WHAT TO WORK ON -
Copy the records below word for word, keeping every line as it stands.

DATA IN THIS EXERCISE -
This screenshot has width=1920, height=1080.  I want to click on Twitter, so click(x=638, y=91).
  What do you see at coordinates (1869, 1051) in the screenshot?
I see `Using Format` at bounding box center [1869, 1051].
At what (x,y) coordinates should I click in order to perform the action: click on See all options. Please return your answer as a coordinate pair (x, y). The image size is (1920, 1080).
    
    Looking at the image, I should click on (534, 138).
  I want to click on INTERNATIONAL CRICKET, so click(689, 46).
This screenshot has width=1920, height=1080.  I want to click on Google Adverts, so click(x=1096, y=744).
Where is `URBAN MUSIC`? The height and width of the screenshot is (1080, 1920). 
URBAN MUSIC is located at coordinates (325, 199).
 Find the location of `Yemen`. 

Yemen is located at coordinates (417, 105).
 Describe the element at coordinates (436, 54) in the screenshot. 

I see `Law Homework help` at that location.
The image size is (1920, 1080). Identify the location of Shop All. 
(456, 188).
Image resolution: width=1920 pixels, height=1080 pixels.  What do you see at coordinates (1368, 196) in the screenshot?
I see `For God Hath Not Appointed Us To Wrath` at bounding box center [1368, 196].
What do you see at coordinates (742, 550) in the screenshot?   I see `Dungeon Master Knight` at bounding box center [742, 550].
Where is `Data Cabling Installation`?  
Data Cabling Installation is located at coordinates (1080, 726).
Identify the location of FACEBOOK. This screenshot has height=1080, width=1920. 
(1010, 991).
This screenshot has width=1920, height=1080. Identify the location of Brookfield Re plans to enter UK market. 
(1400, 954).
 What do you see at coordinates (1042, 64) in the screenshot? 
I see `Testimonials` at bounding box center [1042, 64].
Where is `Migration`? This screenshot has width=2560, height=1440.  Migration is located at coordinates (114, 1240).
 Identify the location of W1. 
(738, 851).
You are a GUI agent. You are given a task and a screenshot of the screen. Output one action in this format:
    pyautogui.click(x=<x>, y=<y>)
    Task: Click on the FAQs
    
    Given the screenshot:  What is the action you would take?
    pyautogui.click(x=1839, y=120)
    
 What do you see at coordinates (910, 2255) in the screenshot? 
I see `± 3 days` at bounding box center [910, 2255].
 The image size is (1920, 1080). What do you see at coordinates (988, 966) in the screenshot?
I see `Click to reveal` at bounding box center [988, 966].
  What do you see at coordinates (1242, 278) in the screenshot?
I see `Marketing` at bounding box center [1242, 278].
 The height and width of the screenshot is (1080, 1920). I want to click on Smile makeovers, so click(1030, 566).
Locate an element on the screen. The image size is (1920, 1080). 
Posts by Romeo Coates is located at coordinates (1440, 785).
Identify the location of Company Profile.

CORRECT OUTPUT -
This screenshot has width=1920, height=1080.  I want to click on Twitter, so click(x=638, y=91).
  What do you see at coordinates (1869, 1051) in the screenshot?
I see `Using Format` at bounding box center [1869, 1051].
At what (x,y) coordinates should I click in order to perform the action: click on See all options. Please return your answer as a coordinate pair (x, y). The image size is (1920, 1080).
    
    Looking at the image, I should click on (534, 138).
  I want to click on INTERNATIONAL CRICKET, so click(689, 46).
This screenshot has width=1920, height=1080.  I want to click on Google Adverts, so click(x=1096, y=744).
Where is `URBAN MUSIC`? The height and width of the screenshot is (1080, 1920). 
URBAN MUSIC is located at coordinates (325, 199).
 Find the location of `Yemen`. 

Yemen is located at coordinates (417, 105).
 Describe the element at coordinates (436, 54) in the screenshot. 

I see `Law Homework help` at that location.
The image size is (1920, 1080). Identify the location of Shop All. 
(456, 188).
Image resolution: width=1920 pixels, height=1080 pixels.  What do you see at coordinates (1368, 196) in the screenshot?
I see `For God Hath Not Appointed Us To Wrath` at bounding box center [1368, 196].
What do you see at coordinates (742, 550) in the screenshot?   I see `Dungeon Master Knight` at bounding box center [742, 550].
Where is `Data Cabling Installation`?  
Data Cabling Installation is located at coordinates (1080, 726).
Identify the location of FACEBOOK. This screenshot has height=1080, width=1920. 
(1010, 991).
This screenshot has width=1920, height=1080. Identify the location of Brookfield Re plans to enter UK market. 
(1400, 954).
 What do you see at coordinates (1042, 64) in the screenshot? 
I see `Testimonials` at bounding box center [1042, 64].
Where is `Migration`? This screenshot has width=2560, height=1440.  Migration is located at coordinates (114, 1240).
 Identify the location of W1. 
(738, 851).
You are a GUI agent. You are given a task and a screenshot of the screen. Output one action in this format:
    pyautogui.click(x=<x>, y=<y>)
    Task: Click on the FAQs
    
    Given the screenshot:  What is the action you would take?
    pyautogui.click(x=1839, y=120)
    
 What do you see at coordinates (910, 2255) in the screenshot? 
I see `± 3 days` at bounding box center [910, 2255].
 The image size is (1920, 1080). What do you see at coordinates (988, 966) in the screenshot?
I see `Click to reveal` at bounding box center [988, 966].
  What do you see at coordinates (1242, 278) in the screenshot?
I see `Marketing` at bounding box center [1242, 278].
 The height and width of the screenshot is (1080, 1920). I want to click on Smile makeovers, so click(1030, 566).
Locate an element on the screen. The image size is (1920, 1080). 
Posts by Romeo Coates is located at coordinates (1440, 785).
Identify the location of Company Profile.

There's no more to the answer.